• **What you are asked to do**
Say how many lines below hold the word "computer"; give the number by itself.

BEGIN Available records

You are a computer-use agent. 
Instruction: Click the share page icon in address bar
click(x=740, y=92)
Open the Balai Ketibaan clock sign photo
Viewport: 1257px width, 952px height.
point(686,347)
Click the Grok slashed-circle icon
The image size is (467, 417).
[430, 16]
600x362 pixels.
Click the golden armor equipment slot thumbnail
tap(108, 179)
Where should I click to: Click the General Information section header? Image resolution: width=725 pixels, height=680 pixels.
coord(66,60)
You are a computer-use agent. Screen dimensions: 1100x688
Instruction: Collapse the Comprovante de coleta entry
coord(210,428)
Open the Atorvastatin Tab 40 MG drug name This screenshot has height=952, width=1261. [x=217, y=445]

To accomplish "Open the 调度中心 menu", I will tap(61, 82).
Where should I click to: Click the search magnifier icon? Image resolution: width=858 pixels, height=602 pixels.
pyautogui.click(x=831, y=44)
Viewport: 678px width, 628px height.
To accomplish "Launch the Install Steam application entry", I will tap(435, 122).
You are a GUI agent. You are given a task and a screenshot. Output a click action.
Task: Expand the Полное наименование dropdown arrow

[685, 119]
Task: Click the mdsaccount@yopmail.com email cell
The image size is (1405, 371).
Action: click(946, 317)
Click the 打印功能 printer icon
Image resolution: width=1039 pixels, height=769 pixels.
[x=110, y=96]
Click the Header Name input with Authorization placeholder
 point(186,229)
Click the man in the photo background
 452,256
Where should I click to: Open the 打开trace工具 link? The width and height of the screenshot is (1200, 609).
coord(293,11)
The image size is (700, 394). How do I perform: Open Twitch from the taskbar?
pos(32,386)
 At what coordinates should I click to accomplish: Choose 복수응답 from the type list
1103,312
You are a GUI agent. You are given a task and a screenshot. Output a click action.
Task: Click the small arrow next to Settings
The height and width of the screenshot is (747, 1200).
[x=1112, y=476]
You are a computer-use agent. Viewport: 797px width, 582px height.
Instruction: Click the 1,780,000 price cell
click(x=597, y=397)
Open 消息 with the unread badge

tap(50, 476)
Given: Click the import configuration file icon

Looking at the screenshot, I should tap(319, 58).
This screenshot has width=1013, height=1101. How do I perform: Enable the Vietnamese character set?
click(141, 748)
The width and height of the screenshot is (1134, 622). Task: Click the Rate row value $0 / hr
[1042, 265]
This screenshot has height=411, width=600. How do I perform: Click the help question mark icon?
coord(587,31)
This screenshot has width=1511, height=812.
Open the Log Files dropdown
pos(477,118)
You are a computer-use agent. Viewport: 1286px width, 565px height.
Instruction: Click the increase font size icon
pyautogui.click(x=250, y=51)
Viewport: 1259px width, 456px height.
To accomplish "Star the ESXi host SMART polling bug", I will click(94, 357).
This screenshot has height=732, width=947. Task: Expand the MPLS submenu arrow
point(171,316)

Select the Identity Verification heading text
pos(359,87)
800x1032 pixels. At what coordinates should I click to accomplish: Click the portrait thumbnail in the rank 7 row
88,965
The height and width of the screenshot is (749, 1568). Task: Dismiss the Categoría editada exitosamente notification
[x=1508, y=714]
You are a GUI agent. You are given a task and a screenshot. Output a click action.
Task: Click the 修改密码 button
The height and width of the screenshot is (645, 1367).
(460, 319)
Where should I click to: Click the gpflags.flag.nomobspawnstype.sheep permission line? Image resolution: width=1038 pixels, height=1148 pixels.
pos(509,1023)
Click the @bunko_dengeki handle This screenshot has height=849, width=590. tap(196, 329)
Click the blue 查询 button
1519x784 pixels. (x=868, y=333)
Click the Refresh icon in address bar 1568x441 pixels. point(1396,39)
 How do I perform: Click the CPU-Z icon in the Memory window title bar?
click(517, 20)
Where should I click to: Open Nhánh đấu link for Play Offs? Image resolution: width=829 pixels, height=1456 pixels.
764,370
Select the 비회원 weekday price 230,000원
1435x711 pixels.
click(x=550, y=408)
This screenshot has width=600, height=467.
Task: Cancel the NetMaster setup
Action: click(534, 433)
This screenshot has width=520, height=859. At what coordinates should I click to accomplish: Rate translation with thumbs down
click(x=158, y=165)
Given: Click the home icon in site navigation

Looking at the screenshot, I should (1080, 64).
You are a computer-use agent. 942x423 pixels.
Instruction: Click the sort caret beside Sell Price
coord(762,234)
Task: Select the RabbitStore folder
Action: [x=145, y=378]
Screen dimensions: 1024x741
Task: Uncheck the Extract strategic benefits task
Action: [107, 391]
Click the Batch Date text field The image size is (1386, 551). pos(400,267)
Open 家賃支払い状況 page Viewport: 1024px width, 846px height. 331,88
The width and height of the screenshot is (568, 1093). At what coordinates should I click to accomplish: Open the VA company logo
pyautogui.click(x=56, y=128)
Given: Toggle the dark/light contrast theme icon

END Available records

• **Result for this exercise**
5